▸ **ABOUT THIS TASK**
Consider the data that follows and state how many lines contain the string "bold", using the number alone.

☆ ☆ ☆ ☆

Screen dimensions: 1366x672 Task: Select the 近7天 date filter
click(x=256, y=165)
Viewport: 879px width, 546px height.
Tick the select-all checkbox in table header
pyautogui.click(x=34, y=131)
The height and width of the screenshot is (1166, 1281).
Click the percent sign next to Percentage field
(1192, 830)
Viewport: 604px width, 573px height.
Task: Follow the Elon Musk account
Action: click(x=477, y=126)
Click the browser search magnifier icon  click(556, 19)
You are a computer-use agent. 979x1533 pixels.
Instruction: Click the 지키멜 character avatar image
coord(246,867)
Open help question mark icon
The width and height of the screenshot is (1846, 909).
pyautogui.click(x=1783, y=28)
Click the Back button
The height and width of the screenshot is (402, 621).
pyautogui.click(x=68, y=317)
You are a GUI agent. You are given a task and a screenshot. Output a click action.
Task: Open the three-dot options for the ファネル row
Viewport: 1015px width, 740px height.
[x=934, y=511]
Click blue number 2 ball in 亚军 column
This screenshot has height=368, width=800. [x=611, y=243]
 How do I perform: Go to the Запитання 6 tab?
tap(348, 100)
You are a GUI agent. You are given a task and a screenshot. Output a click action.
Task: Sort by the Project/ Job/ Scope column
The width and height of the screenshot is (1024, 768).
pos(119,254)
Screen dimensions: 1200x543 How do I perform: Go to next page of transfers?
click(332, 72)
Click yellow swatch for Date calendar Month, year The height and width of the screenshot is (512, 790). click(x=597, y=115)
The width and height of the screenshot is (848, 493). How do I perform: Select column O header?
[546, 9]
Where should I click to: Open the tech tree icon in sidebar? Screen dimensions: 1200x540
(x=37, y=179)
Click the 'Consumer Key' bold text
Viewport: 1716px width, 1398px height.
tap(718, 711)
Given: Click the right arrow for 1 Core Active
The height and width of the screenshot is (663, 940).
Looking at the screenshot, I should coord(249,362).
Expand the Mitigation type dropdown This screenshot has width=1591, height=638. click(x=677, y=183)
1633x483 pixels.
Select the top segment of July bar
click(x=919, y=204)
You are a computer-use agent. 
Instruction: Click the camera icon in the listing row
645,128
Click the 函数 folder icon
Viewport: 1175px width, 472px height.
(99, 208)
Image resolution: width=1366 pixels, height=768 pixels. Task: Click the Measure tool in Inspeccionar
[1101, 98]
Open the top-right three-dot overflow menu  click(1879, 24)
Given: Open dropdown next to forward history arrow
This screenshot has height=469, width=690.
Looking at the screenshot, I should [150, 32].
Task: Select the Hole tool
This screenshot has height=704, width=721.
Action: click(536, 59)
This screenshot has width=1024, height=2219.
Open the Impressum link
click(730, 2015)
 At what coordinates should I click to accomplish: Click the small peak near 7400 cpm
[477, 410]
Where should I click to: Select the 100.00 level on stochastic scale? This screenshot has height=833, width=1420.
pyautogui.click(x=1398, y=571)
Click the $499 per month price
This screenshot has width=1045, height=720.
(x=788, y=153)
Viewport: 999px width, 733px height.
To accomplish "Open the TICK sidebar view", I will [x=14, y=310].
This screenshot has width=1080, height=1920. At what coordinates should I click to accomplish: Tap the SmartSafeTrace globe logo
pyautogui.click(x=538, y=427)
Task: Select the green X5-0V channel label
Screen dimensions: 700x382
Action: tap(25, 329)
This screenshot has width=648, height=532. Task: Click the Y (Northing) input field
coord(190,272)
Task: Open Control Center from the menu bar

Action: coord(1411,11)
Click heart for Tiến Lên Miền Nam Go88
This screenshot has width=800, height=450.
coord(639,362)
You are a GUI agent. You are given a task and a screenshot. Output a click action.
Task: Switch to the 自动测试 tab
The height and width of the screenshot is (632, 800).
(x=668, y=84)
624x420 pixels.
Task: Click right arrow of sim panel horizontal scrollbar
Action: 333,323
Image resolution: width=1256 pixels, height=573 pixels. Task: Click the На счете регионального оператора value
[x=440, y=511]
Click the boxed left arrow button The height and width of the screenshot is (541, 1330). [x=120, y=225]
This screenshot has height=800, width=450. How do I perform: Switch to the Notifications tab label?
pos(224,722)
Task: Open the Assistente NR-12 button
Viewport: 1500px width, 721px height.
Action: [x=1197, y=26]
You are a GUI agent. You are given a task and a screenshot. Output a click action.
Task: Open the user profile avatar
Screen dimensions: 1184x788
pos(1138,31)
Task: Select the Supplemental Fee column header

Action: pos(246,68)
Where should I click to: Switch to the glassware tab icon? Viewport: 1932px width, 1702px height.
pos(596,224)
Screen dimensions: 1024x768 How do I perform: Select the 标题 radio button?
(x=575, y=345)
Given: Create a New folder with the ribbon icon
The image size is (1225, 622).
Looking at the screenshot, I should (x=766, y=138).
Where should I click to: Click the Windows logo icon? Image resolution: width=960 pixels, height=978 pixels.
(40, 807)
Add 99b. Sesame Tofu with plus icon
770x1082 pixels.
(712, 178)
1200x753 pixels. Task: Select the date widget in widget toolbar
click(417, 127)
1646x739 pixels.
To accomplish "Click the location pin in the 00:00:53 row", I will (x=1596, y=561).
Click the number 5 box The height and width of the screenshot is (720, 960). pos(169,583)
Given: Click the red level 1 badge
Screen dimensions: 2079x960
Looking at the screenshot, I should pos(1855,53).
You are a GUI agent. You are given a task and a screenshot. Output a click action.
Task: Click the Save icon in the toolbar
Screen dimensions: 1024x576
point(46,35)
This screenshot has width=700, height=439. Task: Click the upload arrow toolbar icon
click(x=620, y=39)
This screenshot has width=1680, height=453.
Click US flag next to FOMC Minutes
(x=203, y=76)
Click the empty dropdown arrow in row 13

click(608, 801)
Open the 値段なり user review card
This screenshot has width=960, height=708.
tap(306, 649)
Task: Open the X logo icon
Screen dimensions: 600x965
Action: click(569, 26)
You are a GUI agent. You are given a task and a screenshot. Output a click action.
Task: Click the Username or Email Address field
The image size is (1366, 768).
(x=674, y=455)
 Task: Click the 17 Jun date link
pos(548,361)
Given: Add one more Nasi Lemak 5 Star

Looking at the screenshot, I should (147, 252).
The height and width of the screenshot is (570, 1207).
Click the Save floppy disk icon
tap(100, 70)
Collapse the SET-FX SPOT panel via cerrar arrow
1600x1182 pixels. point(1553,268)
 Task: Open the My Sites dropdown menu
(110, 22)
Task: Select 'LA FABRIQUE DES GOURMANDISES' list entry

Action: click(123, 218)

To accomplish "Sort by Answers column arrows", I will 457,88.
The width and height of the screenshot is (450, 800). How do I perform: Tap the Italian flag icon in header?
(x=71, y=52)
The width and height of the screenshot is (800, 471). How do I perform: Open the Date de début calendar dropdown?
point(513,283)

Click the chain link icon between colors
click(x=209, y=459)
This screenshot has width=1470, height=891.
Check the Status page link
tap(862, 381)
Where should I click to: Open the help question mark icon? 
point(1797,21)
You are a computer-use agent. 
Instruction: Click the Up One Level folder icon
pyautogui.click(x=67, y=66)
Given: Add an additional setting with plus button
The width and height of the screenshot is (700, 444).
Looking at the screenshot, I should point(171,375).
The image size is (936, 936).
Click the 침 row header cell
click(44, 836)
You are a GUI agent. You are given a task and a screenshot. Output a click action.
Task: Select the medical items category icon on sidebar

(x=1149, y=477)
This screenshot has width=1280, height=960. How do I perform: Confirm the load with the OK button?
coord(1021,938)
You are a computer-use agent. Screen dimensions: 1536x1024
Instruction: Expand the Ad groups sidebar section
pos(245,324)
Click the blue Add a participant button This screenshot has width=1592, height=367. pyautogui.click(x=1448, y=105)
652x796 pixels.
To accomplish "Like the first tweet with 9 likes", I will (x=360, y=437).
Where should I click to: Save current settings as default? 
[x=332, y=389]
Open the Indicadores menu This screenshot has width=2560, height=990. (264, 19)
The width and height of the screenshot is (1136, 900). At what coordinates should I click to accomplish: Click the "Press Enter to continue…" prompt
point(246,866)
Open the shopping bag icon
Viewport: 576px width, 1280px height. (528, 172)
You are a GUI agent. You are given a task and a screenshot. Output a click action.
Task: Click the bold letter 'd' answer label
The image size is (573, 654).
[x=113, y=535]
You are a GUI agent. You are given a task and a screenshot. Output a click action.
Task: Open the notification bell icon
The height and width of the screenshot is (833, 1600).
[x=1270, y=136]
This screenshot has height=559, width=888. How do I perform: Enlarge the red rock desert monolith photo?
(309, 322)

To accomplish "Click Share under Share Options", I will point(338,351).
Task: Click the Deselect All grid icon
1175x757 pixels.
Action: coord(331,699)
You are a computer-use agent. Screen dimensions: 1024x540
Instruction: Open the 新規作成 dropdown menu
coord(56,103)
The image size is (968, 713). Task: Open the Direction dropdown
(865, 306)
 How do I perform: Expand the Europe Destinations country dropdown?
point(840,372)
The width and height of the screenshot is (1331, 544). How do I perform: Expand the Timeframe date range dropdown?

☆ ☆ ☆ ☆

▸ **TASK RESULT**
2